*** Provided material ***

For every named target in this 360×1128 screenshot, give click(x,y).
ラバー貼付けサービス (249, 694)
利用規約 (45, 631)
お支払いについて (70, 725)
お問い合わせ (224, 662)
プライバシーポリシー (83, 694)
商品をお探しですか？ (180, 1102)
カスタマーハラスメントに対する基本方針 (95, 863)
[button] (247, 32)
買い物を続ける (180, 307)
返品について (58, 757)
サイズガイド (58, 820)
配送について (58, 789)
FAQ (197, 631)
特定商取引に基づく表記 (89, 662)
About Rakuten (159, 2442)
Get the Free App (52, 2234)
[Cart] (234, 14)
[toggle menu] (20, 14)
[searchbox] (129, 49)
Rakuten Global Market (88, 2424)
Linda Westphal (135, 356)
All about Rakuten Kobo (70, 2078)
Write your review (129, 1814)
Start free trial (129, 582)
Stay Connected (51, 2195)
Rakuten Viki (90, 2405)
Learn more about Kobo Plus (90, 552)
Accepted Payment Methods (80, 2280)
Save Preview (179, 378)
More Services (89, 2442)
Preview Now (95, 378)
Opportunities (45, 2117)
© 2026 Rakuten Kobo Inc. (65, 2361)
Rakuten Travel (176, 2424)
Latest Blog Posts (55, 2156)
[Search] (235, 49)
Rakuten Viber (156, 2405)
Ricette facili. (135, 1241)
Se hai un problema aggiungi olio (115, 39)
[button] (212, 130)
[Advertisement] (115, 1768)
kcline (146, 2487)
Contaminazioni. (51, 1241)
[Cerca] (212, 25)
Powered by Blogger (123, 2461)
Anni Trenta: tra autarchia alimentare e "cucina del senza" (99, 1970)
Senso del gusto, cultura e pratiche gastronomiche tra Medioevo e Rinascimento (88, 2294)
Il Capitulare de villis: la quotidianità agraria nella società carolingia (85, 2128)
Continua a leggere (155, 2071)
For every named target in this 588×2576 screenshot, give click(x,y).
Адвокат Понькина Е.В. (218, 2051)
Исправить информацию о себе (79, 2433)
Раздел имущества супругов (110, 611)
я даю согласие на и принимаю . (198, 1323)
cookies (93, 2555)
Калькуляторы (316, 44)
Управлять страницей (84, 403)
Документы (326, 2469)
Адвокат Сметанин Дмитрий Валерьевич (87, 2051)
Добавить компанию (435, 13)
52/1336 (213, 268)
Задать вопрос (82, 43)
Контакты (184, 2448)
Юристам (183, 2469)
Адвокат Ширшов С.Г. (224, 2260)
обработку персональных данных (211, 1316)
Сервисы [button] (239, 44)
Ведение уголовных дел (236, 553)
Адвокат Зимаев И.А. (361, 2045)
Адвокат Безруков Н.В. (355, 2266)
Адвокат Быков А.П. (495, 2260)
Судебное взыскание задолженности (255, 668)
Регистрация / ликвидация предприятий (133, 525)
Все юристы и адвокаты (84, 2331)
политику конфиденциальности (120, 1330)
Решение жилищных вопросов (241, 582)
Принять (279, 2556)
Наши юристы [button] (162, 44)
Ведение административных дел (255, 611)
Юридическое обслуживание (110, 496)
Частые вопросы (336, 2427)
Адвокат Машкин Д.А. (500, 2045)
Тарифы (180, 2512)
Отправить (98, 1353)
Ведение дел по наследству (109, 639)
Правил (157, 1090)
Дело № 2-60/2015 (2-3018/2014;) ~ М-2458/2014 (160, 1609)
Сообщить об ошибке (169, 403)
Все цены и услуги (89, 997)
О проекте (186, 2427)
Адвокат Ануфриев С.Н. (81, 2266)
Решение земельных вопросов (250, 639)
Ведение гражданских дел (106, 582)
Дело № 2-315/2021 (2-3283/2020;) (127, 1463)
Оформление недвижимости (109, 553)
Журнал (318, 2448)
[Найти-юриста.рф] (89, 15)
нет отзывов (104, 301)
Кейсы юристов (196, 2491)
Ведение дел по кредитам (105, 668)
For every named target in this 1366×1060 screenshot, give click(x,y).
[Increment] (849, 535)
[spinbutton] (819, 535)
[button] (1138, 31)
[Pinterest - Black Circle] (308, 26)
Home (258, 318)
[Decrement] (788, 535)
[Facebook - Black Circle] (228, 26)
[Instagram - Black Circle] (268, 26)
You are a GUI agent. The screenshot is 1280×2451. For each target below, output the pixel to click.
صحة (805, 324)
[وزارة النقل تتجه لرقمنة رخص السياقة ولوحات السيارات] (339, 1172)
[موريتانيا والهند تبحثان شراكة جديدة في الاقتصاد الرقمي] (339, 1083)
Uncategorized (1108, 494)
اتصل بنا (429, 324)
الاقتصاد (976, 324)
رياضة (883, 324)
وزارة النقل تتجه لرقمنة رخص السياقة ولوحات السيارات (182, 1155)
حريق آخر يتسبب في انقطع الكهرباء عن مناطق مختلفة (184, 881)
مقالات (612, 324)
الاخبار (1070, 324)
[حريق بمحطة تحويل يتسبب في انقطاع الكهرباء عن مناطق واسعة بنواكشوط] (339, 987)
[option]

*** End of Provided material ***

--- Aim of the task ---
In the data above, which lines lie between the line with "Anni Trenta: tra" and the line with "Дело № 2-315/2021 (2-3283/2020;) (127, 1463)", inclusive? Print those lines exactly and nothing else.

--- Output for this task ---
Anni Trenta: tra autarchia alimentare e "cucina del senza" (99, 1970)
Senso del gusto, cultura e pratiche gastronomiche tra Medioevo e Rinascimento (88, 2294)
Il Capitulare de villis: la quotidianità agraria nella società carolingia (85, 2128)
Continua a leggere (155, 2071)
For every named target in this 588×2576 screenshot, give click(x,y).
Адвокат Понькина Е.В. (218, 2051)
Исправить информацию о себе (79, 2433)
Раздел имущества супругов (110, 611)
я даю согласие на и принимаю . (198, 1323)
cookies (93, 2555)
Калькуляторы (316, 44)
Управлять страницей (84, 403)
Документы (326, 2469)
Адвокат Сметанин Дмитрий Валерьевич (87, 2051)
Добавить компанию (435, 13)
52/1336 (213, 268)
Задать вопрос (82, 43)
Контакты (184, 2448)
Юристам (183, 2469)
Адвокат Ширшов С.Г. (224, 2260)
обработку персональных данных (211, 1316)
Сервисы [button] (239, 44)
Ведение уголовных дел (236, 553)
Адвокат Зимаев И.А. (361, 2045)
Адвокат Безруков Н.В. (355, 2266)
Адвокат Быков А.П. (495, 2260)
Судебное взыскание задолженности (255, 668)
Регистрация / ликвидация предприятий (133, 525)
Все юристы и адвокаты (84, 2331)
политику конфиденциальности (120, 1330)
Решение жилищных вопросов (241, 582)
Принять (279, 2556)
Наши юристы [button] (162, 44)
Ведение административных дел (255, 611)
Юридическое обслуживание (110, 496)
Частые вопросы (336, 2427)
Адвокат Машкин Д.А. (500, 2045)
Тарифы (180, 2512)
Отправить (98, 1353)
Ведение дел по наследству (109, 639)
Правил (157, 1090)
Дело № 2-60/2015 (2-3018/2014;) ~ М-2458/2014 (160, 1609)
Сообщить об ошибке (169, 403)
Все цены и услуги (89, 997)
О проекте (186, 2427)
Адвокат Ануфриев С.Н. (81, 2266)
Решение земельных вопросов (250, 639)
Ведение гражданских дел (106, 582)
Дело № 2-315/2021 (2-3283/2020;) (127, 1463)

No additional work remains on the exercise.